Use a system.properties file to configure the system. This is loaded statically by MainClass or ProcessMainClass. Update the property names to be more consistent, and update the documentations to reflect the changes.
Several tests were manually running migrations in a large copy-paste blob of code. This makes the test less useful as it's possible to break the code while keeping the tests green by introducing a new migration that never gets run in the tests, and it's also difficult to reason about what the tests are doing.
A new test helper library is introduced with a TestMigrationLoader that can both run Flyway migrations, or load specific migrations in the cases a specific set of migrations need to be loaded. Existing tests are migrated to use the new code.
The changeset also makes the control service responsible for flyway migrations. This helps reduce the number of places the database configuration needs to be spread out. These automatic migrations can be disabled with -DdisableFlyway=true.
The commit also adds curl to the docker container, to enable docker health checks and interdependencies.
This was caused by incorrect usage of the renderInto() function, which was always buggy and should never be used. This method is removed with this change.
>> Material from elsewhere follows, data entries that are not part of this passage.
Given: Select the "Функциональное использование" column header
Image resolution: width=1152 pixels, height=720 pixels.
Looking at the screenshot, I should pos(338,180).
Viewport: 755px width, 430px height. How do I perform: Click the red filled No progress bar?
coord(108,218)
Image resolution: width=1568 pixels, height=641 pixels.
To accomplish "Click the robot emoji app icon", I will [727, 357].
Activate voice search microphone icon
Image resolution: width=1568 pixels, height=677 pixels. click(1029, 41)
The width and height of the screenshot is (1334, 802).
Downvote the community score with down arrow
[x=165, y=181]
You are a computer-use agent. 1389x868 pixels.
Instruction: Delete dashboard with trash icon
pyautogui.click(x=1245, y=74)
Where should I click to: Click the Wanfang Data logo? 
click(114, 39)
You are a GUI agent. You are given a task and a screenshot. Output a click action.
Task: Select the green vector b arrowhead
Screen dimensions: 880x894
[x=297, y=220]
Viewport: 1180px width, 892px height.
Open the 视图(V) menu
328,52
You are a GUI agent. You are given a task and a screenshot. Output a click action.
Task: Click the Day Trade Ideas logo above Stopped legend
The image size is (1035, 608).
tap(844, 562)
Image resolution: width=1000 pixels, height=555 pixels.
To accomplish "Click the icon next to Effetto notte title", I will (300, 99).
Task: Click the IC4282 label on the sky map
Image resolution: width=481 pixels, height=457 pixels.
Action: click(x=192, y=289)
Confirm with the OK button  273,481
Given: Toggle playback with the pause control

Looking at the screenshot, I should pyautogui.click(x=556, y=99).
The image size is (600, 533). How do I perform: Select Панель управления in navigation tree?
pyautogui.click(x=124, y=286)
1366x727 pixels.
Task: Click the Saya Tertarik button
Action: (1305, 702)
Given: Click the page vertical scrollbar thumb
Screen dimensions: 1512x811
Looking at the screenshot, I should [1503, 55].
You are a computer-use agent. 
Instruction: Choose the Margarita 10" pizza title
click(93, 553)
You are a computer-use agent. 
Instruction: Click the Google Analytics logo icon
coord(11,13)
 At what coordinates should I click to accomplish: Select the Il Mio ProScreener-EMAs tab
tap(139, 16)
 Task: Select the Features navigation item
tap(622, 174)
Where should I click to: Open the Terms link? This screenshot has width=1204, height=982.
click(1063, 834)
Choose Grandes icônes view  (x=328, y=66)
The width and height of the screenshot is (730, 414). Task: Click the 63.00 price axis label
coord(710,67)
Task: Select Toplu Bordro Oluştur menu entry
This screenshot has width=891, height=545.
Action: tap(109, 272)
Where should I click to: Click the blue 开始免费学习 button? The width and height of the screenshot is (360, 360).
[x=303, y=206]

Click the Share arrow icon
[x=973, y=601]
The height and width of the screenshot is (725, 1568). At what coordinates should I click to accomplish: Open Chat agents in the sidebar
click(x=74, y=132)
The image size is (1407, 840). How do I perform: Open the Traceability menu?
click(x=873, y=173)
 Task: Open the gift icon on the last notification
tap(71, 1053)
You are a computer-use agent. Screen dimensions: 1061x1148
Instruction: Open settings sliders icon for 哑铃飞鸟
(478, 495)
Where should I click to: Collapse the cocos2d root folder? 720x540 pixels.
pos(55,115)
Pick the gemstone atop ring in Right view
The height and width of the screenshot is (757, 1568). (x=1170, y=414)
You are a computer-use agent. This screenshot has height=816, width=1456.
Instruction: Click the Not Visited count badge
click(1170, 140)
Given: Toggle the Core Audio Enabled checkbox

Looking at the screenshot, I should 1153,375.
This was caused by incorrect usage of the renderInto() function, which was always buggy and should never be used. This method is removed with this change.
The EC_DOMAIN_LINK MariaDB table stores links between domains. This is problematic, as both updating and querying this table is very slow in relation to how small the data is (~10 GB). This slowness is largely caused by the database enforcing ACID guarantees we don't particularly need.
This changeset replaces the EC_DOMAIN_LINK table with a file in each index node containing 32 bit integer pairs corresponding to links between two domains. This file is loaded in memory in each node, and can be queried via the Query Service.
A migration step is needed before this file is created in each node. Until that happens, the actual data is loaded from the EC_DOMAIN_LINK table, but accessed as though it was a file.
The changeset also migrates/renames the links.db file to documents.db to avoid naming confusion between the two.
Modified site info feed template to secure the description field against injected code. Also adjusted search service by extracting samples within the correct scope and including them in the returned site info. This improves the quality and security of the displayed information.
This change integrates the Feedlot RSS Bot with Marginalia's site info view to offer a preview of the latest updates.
The change introduces a new tiny feature that is a feedlot-client based on Java's HttpClient.
This is for filtering results on how many times the term appears on the domain. The intent is to be beneficial in creating e.g. a domain search feature. It's also very helpful when tracking down spammy domains.
We do both ip2location and ASN data.
The change also adds some keywords based on autonomous system information, on a somewhat experimental basis. It would be neat to be able to e.g. exclude cloud services or just e.g. cloudflare from the search results.
The code now intercepts and deals with potential exceptions during the parsing of search parameters. This is in response to constant bad requests from bots which were cluttering the logs. A catch clause is added that suppresses these errors and redirects to the base URL.
The site info view can't blindly assume that every website supports https. To figure out which schema to use when linking to a site, execute a single-result search for site:domain.name and then grab the schema off the result.
To allow this, a count parameter is introduced to doSiteSearch() in SearchOperator.
In this commit, GeoIP-related classes are refactored and relocated to a common library as they are shared across multiple services.
The crawler is refactored to enable the GeoIpBlocklist to use the new GeoIpDictionary as the base of its decisions.
The converter is modified ot query this data to add a geoip:-keyword to documents to permit limiting a search to the country of the hosting server.
The commit also adds due BY-SA attribution in the search engine footer for the source of the IP geolocation data.
This commit also fixes a bug in the loader where the IP field wouldn't always populate as intended, and refactors the DomainInformationService to use significantly fewer SQL queries.
The previous version used a personalized pagerank centering on a few academic domains, but this didn't work very well and most results were not very academia-centric.